__QUOTED PASSAGE__:
☆ ☆ ☆

C arnival eats are no longer about soggy sandwiches and crummy cupcakes. Especially when it’s the International Food Carnival, the headliner here is the food. Over the weekend, 67 stalls, each serving a different cuisine, dotted the lush lawns of Amir Mahal, the Nawab of Arcot’s residence. Ethiopian, Japanese, Kashmiri, Parsi, Maharashtrian, Chinese, Fusion, French, Singaporean... it was like a quick culinary tour of the myriad platters the world has to offer.
An offshoot of the Cardia Life SuperChef Chennai event, this food fair in its second year bettered its previous numbers of 35 stalls and 2,500 footfalls. This year, nearly 4,000 people visited the event. The organisers (Madras Cosmopolitan Ladies Circle 38, Madras Cosmopolitan Round Table 94 and the Rotary Club of Anna Nagar, Dist 3230) were delighted, while the home chefs, bakers, and restaurants who put up stalls, went about doling out orders to the hungry and the curious (or should we say epicurious) attendees.

☆ ☆ ☆

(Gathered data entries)
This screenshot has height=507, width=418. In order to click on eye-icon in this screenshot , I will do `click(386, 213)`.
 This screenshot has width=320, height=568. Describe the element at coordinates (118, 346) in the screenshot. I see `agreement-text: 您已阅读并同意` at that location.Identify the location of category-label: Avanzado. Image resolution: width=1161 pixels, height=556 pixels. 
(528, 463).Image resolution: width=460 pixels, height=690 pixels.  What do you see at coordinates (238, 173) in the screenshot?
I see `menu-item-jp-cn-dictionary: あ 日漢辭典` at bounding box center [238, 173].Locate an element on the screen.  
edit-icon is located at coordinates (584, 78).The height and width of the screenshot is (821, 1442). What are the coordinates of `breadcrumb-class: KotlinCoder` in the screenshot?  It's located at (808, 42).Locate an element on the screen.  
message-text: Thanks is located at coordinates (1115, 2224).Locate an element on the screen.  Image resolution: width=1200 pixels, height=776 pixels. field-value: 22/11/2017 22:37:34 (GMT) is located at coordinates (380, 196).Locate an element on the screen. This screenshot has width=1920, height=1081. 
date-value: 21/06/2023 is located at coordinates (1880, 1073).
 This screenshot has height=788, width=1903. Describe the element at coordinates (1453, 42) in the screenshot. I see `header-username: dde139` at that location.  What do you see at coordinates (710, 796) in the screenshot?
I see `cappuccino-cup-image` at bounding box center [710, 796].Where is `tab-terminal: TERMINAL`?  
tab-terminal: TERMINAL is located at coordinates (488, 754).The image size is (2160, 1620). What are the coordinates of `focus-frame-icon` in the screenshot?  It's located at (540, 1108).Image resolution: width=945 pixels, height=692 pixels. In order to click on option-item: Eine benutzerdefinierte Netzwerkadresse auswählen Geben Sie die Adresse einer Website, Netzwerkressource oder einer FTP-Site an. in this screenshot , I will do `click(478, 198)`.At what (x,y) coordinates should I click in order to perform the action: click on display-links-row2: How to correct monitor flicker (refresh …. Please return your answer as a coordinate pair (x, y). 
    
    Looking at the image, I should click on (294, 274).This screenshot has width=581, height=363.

☆ ☆ ☆

__WORK TASK A__: In the International Food Carnival article, how many stalls were there in the fair's previous year?
__WORK TASK B__: Write the next part of the International Food Carnival article, starting after its last sentence.
The listing was taken from a separate source.

__ANSWER SPACE A__: 35 stalls.

__ANSWER SPACE B__:
As one walked by the stall put up by the Nawab’s family, it was impossible to miss the aroma of biryani. Asif Ali, Dewan to the Prince of Arcot, says, “The whole family got together to prepare food for this event. The cooks who’ve made the food have been with us for ages; they are fourth or fifth-generation cooks. These are our old traditional recipes, some dating back to hundreds of years.” The menu included zafraani badam bura, murg malai kebab, kadai kheer, lamb tagine and a few Moroccan staples like baklava and ghoriba. The favourites, however, were the mutton biryani and the almond tart. “We made 50 kilos of biryani and everything was sold out,” he adds.
The well-planned lot reached the venue by 5 p.m. and spaced out their eating spree. The ones who made it in the last moment had to wait in queues. Some of the stalls were sold out as early as 8 p.m. Mano J. Padmanabhan, winner of the 2013 edition of SuperChef Chennai, took part in the pop-up for the first time with his stall Big Bandha, and had to sadly turn away clients as his food was all polished off by 9 p.m. “Dragon idli, Tex-Mex bhel, baked parotta, paya ramen... these are all my own recipes and are made from common ingredients like jackfruit and beeda,” says Padmanabhan, a 36-year-old businessman from the city who has a passion for food.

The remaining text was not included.